Roughly one out of five Android mobile apps asks to access private or sensitive information belonging to the device’s owner, according to a study by SMobile Systems.
One out of 20 apps can place a call to any number without interacting with or getting permission from the device owner, the report also states.
Further, more than 2,000 Android apps analyzed can send unknown premium SMS messages without interacting with, or getting permission, from the owner of the device, the report’s authors wrote.
Holey-er Than Thou
SMobile analyzed metadata from almost 49,000 Android Market apps — roughly 68 percent of all the apps available for download from the online store.
In addition to the flaws listed above, SMobile found that 383 apps could read or use the authentication credentials from another service or application; 29 apps requested the same permissions as known spyware apps; and another eight explicitly request a specific permission that lets the device brick itself — make certain functions inoperable so that it’s as usable as a brick.

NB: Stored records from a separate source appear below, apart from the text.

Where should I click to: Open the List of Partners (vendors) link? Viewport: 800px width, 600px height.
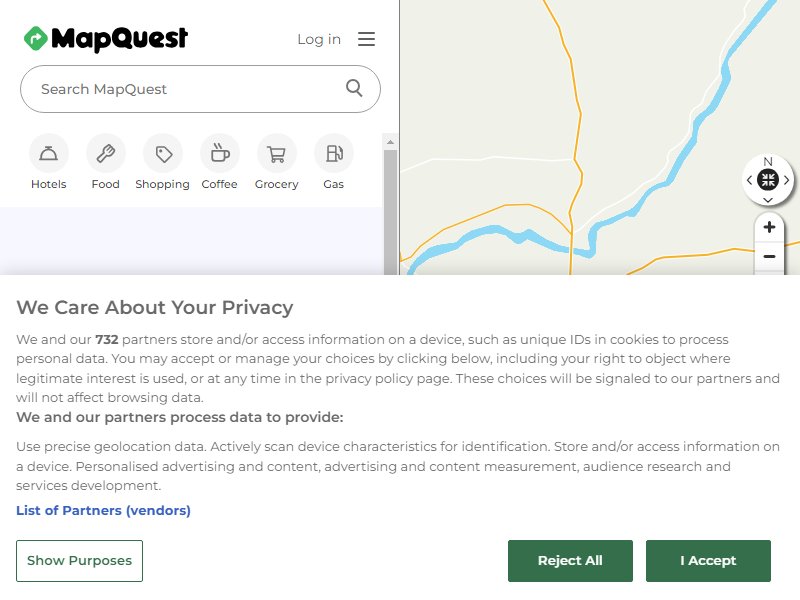[104, 510]
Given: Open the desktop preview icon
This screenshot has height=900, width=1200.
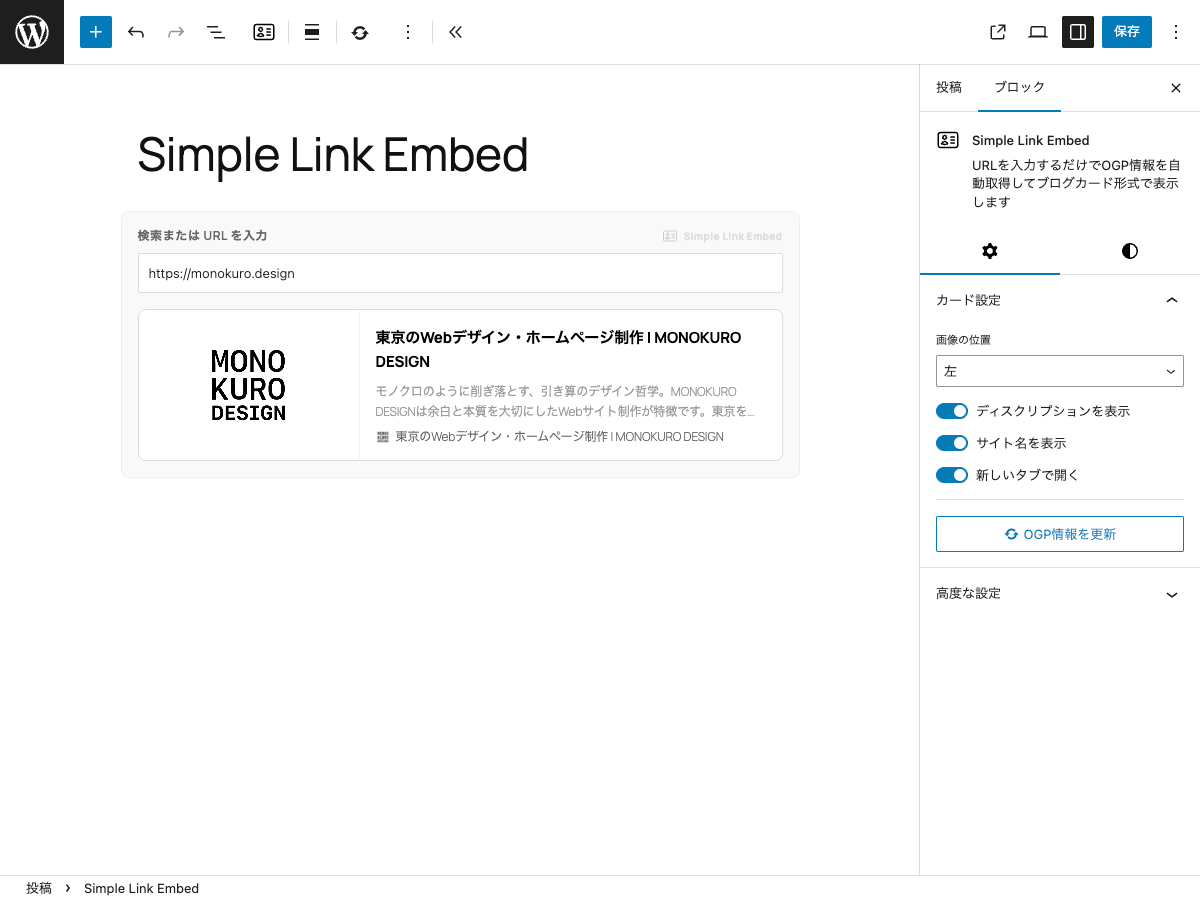Looking at the screenshot, I should tap(1037, 32).
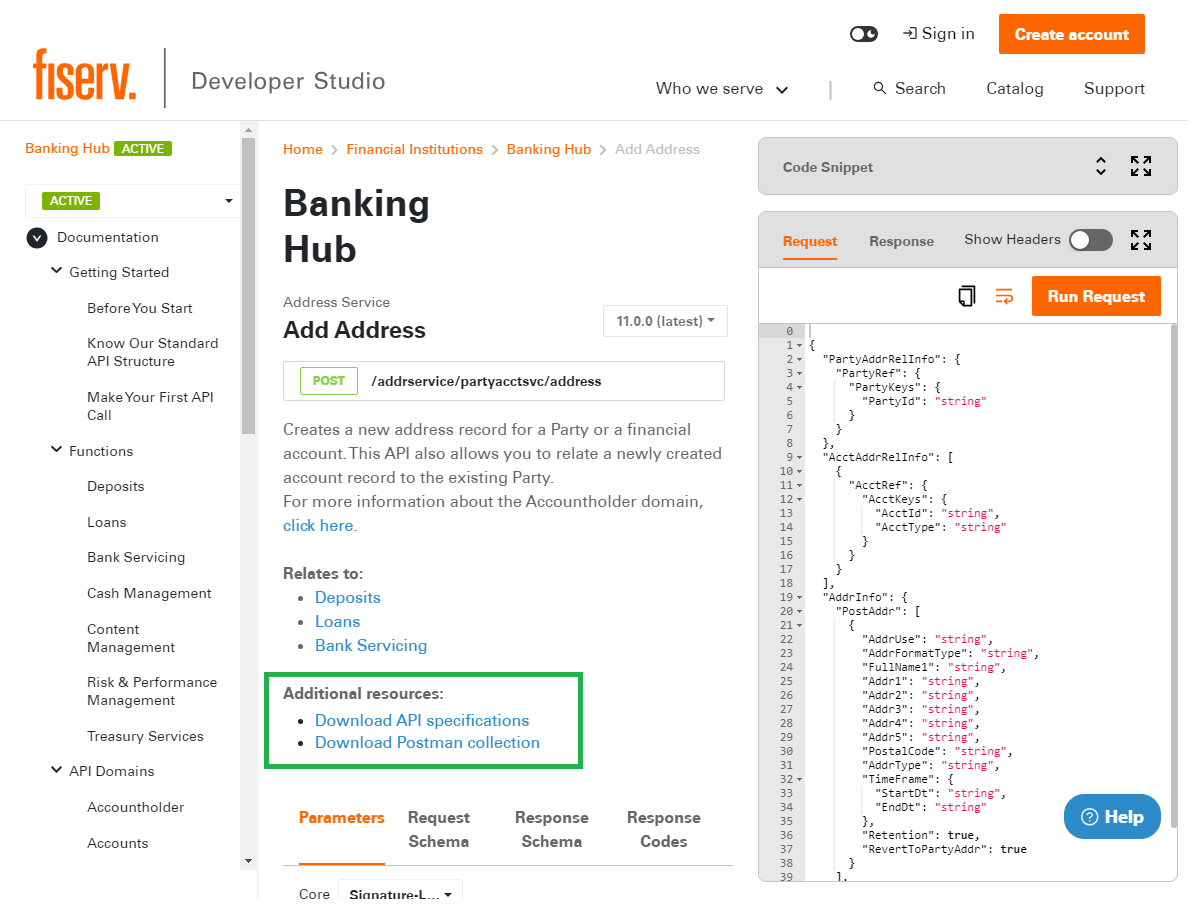The height and width of the screenshot is (916, 1200).
Task: Click the Sign in icon
Action: [x=938, y=33]
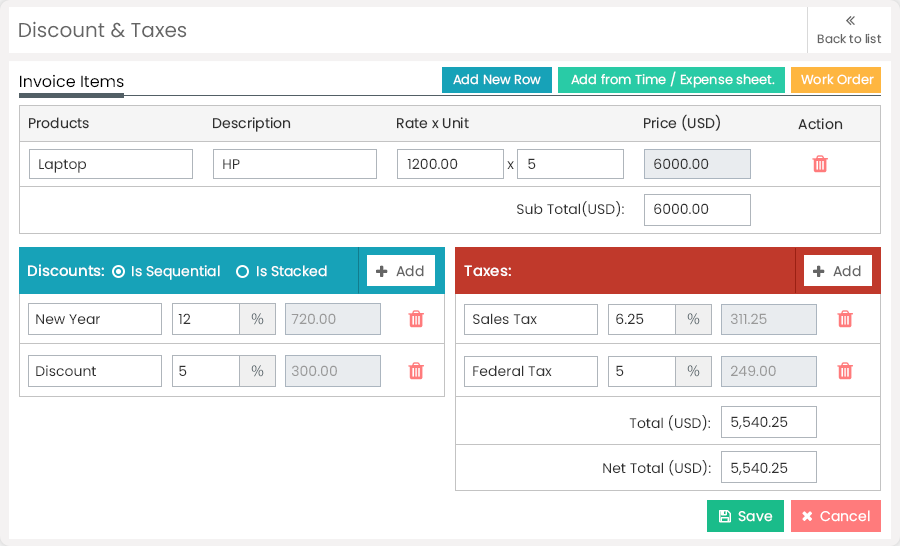Switch discounts to Is Stacked

point(242,271)
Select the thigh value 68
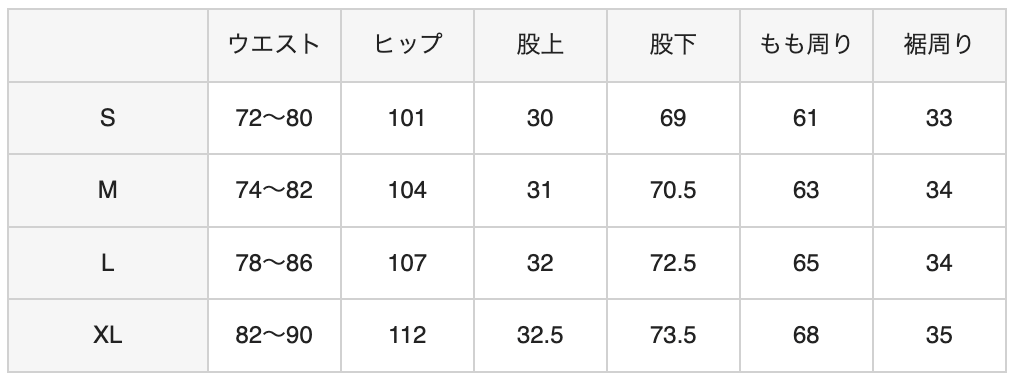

“You can pretty much file this under things that are inevitable in this world — once you make something open or it gets popular, people are going to try to put malware on it,” Ramon Llamas, a senior research analyst at IDC, told LinuxInsider. “That’s just human nature.”
The Dirty Details
More than 34,600 apps analyzed tried to get permission to open network sockets by tapping the “Internet” service, SMobile found.
Another 12,000 apps analyzed requested permission to tap data from the “Access_Coarse_Location” service. This lets an app access the user’s cellphone ID or WiFi location.
About 7,500 apps the report’s researchers analyzed tried to tap data from the “Access_Fine_Location” service. This lets the app access GPS and other finely grained location data.
Other permissions to which apps tried to access en masse include “Read_Contacts,” “Call_Phone” and “Read_Calendar.”
The supposed security flaws are partly due to the Android Market’s open process for vetting and accepting apps, SMobile said.
“The Android Market relies on the community to identify and flag applications that either malfunction or are malicious in nature,” the report states. “This would imply that there will always be a window where a number of consumers would need to use, test and determine if an application is malicious before it could be removed from the market,” the report adds.
“At least with Apple, they’re reviewing the apps before putting them on the market, whereas with Android apps, you post them and Google doesn’t go through the process of reviewing them from top to bottom,” James McGregor, chief technology analyst at In-Stat, told LinuxInsider. “It’s really that there’s no one looking in any detail at the security level of these Android apps.”
Being New Means Having to Say You’re Sorry
The reported security flaws are also partly due to the newness of the mobile app market itself, In-Stat’s McGregor said.
“We’re still in the early stages where we don’t really know what security holes exist in a lot of mobile applications,” McGregor explained.
The widespread allure of app creation is yet another factor, McGregor pointed out.
“There’s an army of professional and amateur software engineers out there designing these apps, so there’s a huge potential for security flaws,” McGregor said.
The diversity of the hardware running the Android operating system is yet another possible reason for the large number of security holes in Android apps that SMobile claims to have found, McGregor remarked.
“Just because the mobile apps are created for a common software platform doesn’t mean they work the same on different hardware platforms,” he said.
“Mobile will eventually face the same onslaught of attacks that PCs and browsers do,” McGregor predicted. “They haven’t been the target of hackers in the past because they lacked critical mass.”
*ECT News Network editor’s note – June 24, 2010: After the original publication of this article, Google spokesperson Jay Nancarrow provided ECT News Network with the following statement: “This report falsely suggests that Android users don’t have control over which apps access their data. Not only must each Android app gets users’ permission to access sensitive information, but developers must also go through billing background checks to confirm their real identities, and we will disable any apps that are found to be malicious.”
Wow…just…WOW. I don’t even know where to begin. Maybe I should start with the fact that the vast majority of Android Market apps need the permissions they request in order to carry out their primary functions. The fact that an app accesses an API service is NOT an a security flaw – and the disclosure of this in the app’s metadata (read: manifest, an intentional disclosure) isn’t nefarious; to the contrary, it is this metadata that shows users exactly what permissions they’re granting when installing an app on their phones. I know that I’ve decided against installing a handful of apps because they requested services that were inconsistent with their purpose, thanks to this feature – it’s a benefit, not an indictment of the entire Android market and platform.
A "security study" done by a company that sells security "solutions" should be subjected to a lot more scrutiny than Mr. Adhikari has provided. In this case, all "SMobile" has done is look through publicly-available metadata, drum up a scary-sounding report using lots of loaded terms and chicken-little language, and toss it over the wall to an apparently-willing blogosphere just waiting for any opportunity to parrot doom-and-gloom "news". These types of conversations aren’t doing anything constructive; they’re just slinging FUD around, something that Linux Insider should be a lot more careful about doing.